Blog > Sub Six Rates?

During the Summer of 2022, the federal reserve hiked mortgage interest rates in an attempt to curb inflation. And it worked, mostly. Mortgage rates shot up into the 9s in June, essentially tripling what they had been during 2021. This effectively stalled the housing market all throughout the fall and into 2023 even though rates dipped into the 7s. Demand is still out there, though, and it has people wondering what interest rates in 2023 might look like.
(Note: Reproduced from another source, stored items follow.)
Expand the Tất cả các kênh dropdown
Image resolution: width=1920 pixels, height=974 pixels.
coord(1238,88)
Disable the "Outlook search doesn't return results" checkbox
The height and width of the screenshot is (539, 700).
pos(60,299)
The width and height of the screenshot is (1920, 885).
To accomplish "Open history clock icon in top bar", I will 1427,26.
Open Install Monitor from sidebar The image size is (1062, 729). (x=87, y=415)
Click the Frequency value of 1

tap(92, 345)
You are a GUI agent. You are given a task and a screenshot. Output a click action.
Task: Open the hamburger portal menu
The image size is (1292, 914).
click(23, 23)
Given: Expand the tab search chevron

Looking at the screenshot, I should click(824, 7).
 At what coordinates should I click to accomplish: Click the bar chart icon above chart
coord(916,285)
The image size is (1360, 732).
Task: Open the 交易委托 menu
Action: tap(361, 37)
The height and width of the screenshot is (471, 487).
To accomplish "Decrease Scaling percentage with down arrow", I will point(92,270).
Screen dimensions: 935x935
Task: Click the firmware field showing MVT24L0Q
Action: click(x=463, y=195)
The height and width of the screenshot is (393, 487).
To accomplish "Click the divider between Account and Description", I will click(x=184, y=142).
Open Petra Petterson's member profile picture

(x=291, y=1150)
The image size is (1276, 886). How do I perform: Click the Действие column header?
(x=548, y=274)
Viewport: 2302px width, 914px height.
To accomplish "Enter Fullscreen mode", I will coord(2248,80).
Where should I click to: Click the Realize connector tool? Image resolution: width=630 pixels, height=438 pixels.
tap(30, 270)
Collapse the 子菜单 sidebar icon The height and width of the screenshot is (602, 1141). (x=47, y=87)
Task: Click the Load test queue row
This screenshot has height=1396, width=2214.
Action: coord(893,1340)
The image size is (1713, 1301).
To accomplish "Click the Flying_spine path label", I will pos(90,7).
Mortgage rates averaged 6.33% for 30-year fixed loans in the week ending Jan. 12, according to Freddie Mac. Meanwhile, Mortgage News Daily, which reports average rates for the day instead of a whole week, had them at 6.09% as of Monday, Jan 16. That’s quite a difference from when rates topped 7% back in November.
What This Means for 2023
Realtor.com Senior Economist George Ratiu thinks we’re headed in the right direction. He says, “If inflation continues to fall at the current pace, we could possibly see mortgage rates under 6% by the tail end of February.”
This, coupled with median home prices falling to $400,000, and it looks like buyers might be getting a bit of a break from the intense prices of the last six months.
“The decline in price from their summer peaks, combined with sliding mortgage rates, is lowering mortgage payments and boosting purchasing power for buyers,” says Ratiu. All of this seems to be happening just in time for the typical Spring selling surge.